去る10月10日の朝、イスラエルとパレスチナ・ガザ地区のイスラム組織ハマスとの停戦合意が発効しました。
イスラエル軍はこれを受け、ガザの一部地域から部隊を部分的に撤退させたと発表しています。
この停戦は、トランプ米大統領が示した停戦および人質返還案の第1段階を、イスラエル政府が9日に承認したことで実現しました。
次の段階については、いまもなお交渉が続いています。
一見すれば、ようやく緊張が和らいだように見えるこの報せも、その背後には、幾世代にもわたり続いてきた人々の苦悩と不安が横たわっています。

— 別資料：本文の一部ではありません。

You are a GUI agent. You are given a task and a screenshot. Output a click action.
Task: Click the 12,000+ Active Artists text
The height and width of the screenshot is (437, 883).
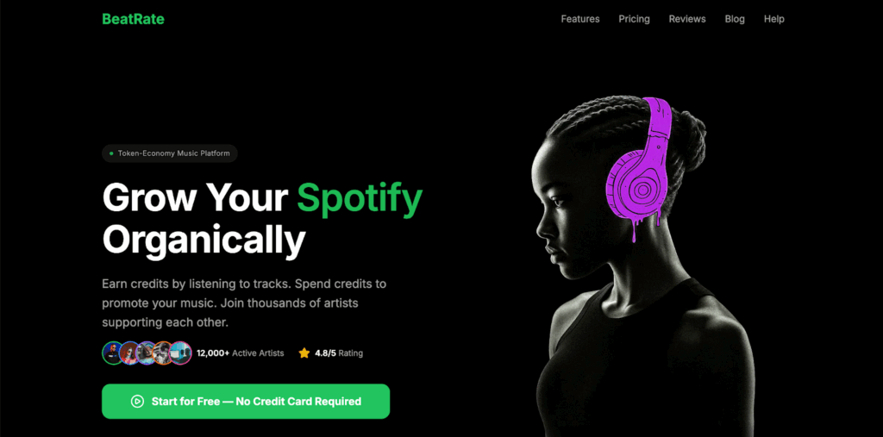click(x=240, y=353)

世界には、いまだ自らの国家を持つことができない人々がいます。
その一例が、パレスチナの人々です。
彼らは長い歴史のなかで、この地に根を下ろし、家族とともに暮らし、生活を営んできました。
しかし20世紀の国際政治の流れの中で、その運命は大きく揺さぶられました。
世界の大国たちの思惑と利害が交錯するなかで、彼らの暮らしはしばしばその都合に左右され、自らの意思とは無関係に歴史のうねりへと巻き込まれていきました。

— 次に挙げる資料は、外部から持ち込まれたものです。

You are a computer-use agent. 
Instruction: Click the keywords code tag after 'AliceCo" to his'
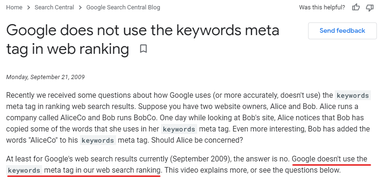click(98, 140)
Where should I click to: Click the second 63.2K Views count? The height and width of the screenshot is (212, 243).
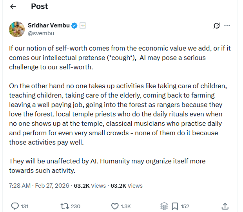(x=127, y=185)
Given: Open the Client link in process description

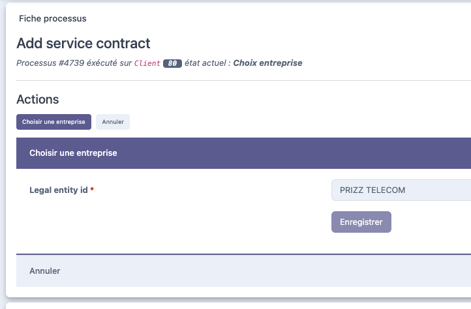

いまもなお、行政や安全、移動の自由など、多くの権利が制約される状況が続いています。
日常の暮らしを守ること、子どもを教育すること、働き、老いていくこと、そのすべてが他国や情勢の影響を受けざるを得ないという現実は、「国家を持たない」ということの重さを、私たちに深く考えさせます。
私たち日本人は、国を失った経験を持ちません。
戦争の敗北や占領を経ても、国家の枠組みそのものは途切れることなく続いてきました。
このことは、世界史的に見てもきわめて稀な幸運と言えるでしょう。
だからこそ、国家をもつということの意味を、私たちは今一度、静かに考え直す必要があります。
国があるからこそ、教育があり、医療があり、選挙があり、私たち一人ひとりの尊厳が守られています。
それは、当たり前のようでいて、実は極めて貴重なことです。
国家をもつ幸福とは、単なる安定や豊かさのことではありません。
それは「自らの未来を自らの意思で決められる」という自由のかたちです。
同時に、それは次の世代にこの国を引き継いでいくという責任でもあります。
パレスチナの人々の現実を知ることは、他国を批判することではなく、「国をもつとは何か」「国民であるとは何か」を改めて自分の中に問い直す機会なのです。
国家とは、ただ存在するものではなく、国民が支え続ける意志によって生き続けるものです。
私たちが国家をもつという幸せを自覚し、その重みを次の世代へと受け渡していくこと。
それこそが、誇るべき日本国に生きる私たちの使命ではないでしょうか。